Hôpital Mignon.

Il avoit été fondé dans la rue des Poitevins, par Jean Mignon, pour y recevoir vingt-cinq bonnes femmes, et portoit son nom, ainsi que le collége dont il étoit fondateur.

HÔTELS.

Hôtel des Abbés de Saint-Denis (rue des Grands-Augustins).

Cet hôtel ou collége, bâti par Matthieu de Vendôme, abbé de Saint-Denis, couvroit tout l'espace renfermé entre les rues Contrescarpe et Saint-André, partie de la rue Dauphine, et le terrain sur lequel on a depuis ouvert les rues d'Anjou et Christine. Il avoit en outre pour dépendances, de l'autre côté de la rue des Grands-Augustins, une grande maison avec jardins que l'on a successivement appelée la maison des Trois Charités Saint-Denis, l'hôtel des Charités Saint-Denis, enfin l'hôtel Saint-Cyr, nom qu'elle portoit à la fin du siècle dernier. Une galerie couverte, et qui traversoit la rue, servoit de communication de l'un à l'autre bâtiment.

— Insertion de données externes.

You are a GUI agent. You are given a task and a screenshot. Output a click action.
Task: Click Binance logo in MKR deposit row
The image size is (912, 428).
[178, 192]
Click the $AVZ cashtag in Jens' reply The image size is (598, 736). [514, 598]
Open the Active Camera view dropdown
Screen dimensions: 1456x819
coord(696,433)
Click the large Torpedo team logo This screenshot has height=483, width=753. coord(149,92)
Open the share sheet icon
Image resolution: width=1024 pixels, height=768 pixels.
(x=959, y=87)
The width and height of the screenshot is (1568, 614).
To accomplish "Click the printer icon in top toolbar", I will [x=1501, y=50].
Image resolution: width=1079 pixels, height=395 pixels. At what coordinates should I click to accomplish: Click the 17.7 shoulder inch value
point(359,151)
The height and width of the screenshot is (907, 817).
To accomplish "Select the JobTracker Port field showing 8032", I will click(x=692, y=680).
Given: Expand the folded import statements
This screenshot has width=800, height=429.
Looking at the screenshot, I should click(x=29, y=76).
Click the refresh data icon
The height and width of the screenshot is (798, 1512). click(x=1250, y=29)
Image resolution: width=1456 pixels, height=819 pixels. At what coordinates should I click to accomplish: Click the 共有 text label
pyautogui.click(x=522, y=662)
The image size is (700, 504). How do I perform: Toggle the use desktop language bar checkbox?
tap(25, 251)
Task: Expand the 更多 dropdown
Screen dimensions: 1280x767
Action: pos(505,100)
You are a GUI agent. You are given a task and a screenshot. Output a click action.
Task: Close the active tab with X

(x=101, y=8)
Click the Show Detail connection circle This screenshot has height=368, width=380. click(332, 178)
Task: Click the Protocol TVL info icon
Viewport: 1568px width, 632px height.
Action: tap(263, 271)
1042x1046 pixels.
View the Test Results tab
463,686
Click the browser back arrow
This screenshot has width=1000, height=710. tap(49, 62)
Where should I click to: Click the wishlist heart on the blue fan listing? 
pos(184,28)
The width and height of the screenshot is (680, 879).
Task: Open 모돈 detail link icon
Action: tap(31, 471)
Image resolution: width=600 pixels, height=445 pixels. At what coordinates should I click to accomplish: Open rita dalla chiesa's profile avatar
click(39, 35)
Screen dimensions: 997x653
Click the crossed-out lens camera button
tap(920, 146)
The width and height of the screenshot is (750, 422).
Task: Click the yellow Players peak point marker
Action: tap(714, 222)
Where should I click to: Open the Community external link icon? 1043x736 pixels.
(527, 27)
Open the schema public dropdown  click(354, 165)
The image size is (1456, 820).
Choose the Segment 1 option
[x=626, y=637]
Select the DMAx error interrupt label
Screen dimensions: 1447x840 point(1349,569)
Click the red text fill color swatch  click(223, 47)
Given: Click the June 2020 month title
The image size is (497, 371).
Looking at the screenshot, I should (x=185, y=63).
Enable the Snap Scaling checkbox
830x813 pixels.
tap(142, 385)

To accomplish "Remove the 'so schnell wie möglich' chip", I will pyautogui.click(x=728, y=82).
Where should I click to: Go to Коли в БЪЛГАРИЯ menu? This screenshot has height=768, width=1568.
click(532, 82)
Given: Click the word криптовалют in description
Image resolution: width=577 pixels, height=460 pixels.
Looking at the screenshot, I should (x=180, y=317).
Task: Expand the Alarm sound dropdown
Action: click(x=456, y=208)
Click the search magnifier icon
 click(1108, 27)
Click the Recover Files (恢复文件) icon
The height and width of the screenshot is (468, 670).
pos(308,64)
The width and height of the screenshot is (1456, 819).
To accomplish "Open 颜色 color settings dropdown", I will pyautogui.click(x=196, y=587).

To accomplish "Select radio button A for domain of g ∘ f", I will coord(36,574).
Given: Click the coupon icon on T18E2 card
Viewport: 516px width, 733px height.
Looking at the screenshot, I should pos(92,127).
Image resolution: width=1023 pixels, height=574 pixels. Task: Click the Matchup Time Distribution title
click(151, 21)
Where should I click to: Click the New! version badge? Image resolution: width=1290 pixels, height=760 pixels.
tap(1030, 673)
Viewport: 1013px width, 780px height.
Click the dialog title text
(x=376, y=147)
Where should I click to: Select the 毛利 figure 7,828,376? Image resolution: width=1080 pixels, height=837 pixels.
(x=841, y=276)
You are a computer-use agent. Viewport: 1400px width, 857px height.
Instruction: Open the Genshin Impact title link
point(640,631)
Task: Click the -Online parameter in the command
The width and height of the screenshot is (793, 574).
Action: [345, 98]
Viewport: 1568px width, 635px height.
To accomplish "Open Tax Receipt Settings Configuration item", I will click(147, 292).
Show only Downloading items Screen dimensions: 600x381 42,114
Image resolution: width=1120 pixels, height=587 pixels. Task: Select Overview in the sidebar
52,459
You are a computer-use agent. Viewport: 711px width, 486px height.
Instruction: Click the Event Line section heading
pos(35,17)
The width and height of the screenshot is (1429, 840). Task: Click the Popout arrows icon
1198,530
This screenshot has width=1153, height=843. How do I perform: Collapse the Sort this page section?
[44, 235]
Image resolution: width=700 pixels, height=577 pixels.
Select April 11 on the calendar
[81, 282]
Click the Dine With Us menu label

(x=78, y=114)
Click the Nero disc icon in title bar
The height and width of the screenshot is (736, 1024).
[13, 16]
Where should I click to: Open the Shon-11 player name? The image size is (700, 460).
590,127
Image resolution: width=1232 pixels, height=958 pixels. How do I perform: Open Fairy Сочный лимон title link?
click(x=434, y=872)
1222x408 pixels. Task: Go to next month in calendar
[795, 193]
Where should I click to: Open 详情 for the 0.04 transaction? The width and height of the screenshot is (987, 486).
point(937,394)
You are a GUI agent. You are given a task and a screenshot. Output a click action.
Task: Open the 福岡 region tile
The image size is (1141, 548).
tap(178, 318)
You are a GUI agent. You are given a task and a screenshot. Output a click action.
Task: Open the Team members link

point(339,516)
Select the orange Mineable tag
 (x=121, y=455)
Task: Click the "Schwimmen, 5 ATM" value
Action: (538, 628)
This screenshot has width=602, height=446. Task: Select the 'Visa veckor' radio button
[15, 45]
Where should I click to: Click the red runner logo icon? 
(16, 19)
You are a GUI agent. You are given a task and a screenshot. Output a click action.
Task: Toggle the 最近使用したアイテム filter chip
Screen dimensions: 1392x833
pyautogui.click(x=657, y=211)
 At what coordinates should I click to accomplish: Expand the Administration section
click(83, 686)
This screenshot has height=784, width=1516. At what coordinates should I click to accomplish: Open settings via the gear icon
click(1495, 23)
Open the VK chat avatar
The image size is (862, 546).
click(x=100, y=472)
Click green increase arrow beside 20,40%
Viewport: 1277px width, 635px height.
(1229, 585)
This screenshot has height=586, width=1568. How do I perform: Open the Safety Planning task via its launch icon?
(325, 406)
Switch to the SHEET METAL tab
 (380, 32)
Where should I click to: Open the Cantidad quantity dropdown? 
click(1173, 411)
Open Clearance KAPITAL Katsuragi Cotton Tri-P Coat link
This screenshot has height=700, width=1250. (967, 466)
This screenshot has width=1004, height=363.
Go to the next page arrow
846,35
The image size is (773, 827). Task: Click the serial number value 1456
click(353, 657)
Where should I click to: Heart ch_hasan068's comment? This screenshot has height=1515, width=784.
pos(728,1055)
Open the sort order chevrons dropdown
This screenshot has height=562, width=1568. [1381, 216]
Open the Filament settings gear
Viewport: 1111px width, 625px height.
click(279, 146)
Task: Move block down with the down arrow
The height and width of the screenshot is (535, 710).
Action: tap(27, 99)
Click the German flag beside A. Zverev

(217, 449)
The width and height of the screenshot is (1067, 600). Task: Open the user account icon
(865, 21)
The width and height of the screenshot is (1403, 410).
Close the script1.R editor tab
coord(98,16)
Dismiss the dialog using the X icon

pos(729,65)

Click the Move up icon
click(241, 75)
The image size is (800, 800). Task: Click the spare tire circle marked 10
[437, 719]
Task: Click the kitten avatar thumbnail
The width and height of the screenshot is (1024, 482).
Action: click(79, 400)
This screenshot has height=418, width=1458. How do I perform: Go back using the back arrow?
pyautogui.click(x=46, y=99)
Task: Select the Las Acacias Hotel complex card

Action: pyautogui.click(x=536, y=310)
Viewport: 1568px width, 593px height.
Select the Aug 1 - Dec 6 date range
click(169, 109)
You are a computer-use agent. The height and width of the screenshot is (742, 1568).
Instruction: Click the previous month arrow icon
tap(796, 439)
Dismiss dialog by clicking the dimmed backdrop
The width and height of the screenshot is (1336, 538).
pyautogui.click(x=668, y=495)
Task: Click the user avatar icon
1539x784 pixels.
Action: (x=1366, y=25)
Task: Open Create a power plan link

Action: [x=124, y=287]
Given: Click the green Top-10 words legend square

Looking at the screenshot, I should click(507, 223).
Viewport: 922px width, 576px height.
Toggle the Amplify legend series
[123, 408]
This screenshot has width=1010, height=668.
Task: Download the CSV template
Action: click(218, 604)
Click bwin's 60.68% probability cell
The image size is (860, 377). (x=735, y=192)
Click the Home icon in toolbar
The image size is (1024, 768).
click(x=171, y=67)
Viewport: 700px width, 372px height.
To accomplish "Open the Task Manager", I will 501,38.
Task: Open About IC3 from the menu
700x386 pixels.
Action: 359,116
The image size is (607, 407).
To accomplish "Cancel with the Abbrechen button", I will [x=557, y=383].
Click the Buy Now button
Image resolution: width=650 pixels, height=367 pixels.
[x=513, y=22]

Hôtel de Savoie (rue de Savoie).

Cet hôtel s'étendoit en partie jusqu'à la rue des Grands-Augustins. Il fut vendu, en 1670, à divers particuliers par madame Marie-Jeanne-Baptiste, épouse de Charles-Emmanuel, duc de Savoie, prince de Piémont, à laquelle il appartenoit, comme seule héritière de Charles-Amédée de Savoie son père, duc de Génevois, de Nemours et d'Aumale; et de Henri de Savoie son oncle, etc.

Hôtel de Gaucher de Châtillon et de l'évêque de Noyon (rue Pavée).

L'hôtel de Gaucher de Châtillon, connétable de France, étoit situé à droite en entrant par le quai. Il passa ensuite aux évêques d'Autun en 1331, à ceux de Laon en 1393; l'un d'eux le donna à son église en 1552; son successeur le céda à rente au duc de Nemours, qui le fit rebâtir. Ce fut dans cet hôtel que logea le duc de Savoie lorsqu'il vint à Paris en 1599 pour traiter avec Henri IV, qui demandoit la restitution du marquisat de Saluces.

Il paroît que l'évêque de Noyon avoit aussi son hôtel dans cette rue, et quelques actes en font mention; mais on ignore dans quel endroit il étoit situé[625].